Quien tiene temor filial de ofender a Dios, pierde el miedo a los juicios del mundo. Hoy, pidamos esta santa reverencia, que nos libra del pecado y nos lleva a vivir en presencia del Señor.

El amor a la Cruz purifica el corazón

Fragmento:

“No he venido a traer paz, sino espada.”

— Cfr. Mateo 10, 34.

Reflexión:

La cruz separa al alma del mundo y la une más estrechamente a Cristo. No se trata de guerra exterior, sino de combate interior contra el pecado y el amor propio. Hoy, abracemos con fe la cruz que nos toque.
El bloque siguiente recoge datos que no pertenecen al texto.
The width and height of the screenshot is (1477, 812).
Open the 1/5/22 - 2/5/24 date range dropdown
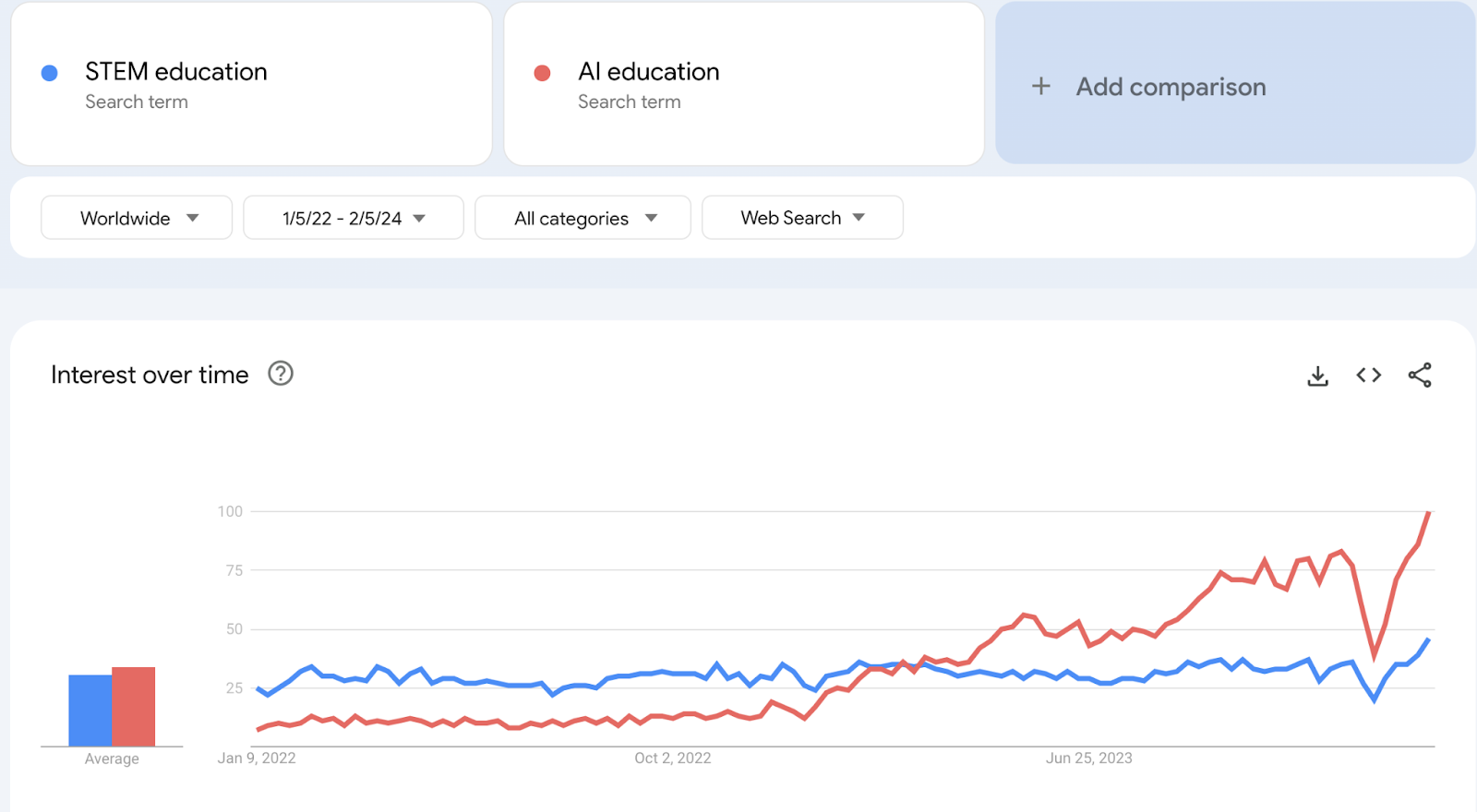click(354, 218)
La oración perseverante obtiene todo

Fragmento:

“El que pide, recibe; el que busca, halla; y al que llama, se le abre.”

— Mateo 7, 8.

Reflexión:

Dios no se deja ganar en generosidad, pero quiere que le supliquemos con humildad y constancia. Hoy, recemos con confianza, sin desanimarnos por las demoras: Él responde a su tiempo y para nuestro bien.

La Sangre de Cristo clama misericordia

Fragmento:

“Habéis sido rescatados […] no con oro ni plata corruptibles, sino con la preciosa Sangre de Cristo.”

— Cfr. 1 Pedro 1, 18-19.

Reflexión:

Cada gota derramada en la Pasión es una súplica por nuestra conversión. No despreciemos ese precio inmenso. Hoy, agradezcamos al Señor con una vida más fiel y generosa, lejos del pecado.

La Virgen del Carmen, refugio seguro

Fragmento:

“María es toda la razón de mi esperanza.”

— San Bernardo de Claraval, Sermón sobre el Ave María.

Reflexión:

Quien se refugia en el manto del Carmen no se pierde. María es Madre y Reina, guía segura en la noche del mundo. Hoy renovemos nuestra consagración a Ella y confiemos plenamente en su protección maternal.

La Sangre de Cristo, esperanza del cristiano

Fragmento:

“Justificados en su Sangre, seremos salvos de la ira por medio de Él.”

— Romanos 5, 9.

Reflexión:

La Sangre de Cristo nos abre la puerta del Cielo y nos da certeza de que, si somos fieles, alcanzaremos la gloria. Hoy, vivamos con gratitud y esperanza, recordando que nuestra redención está pagada con precio infinito.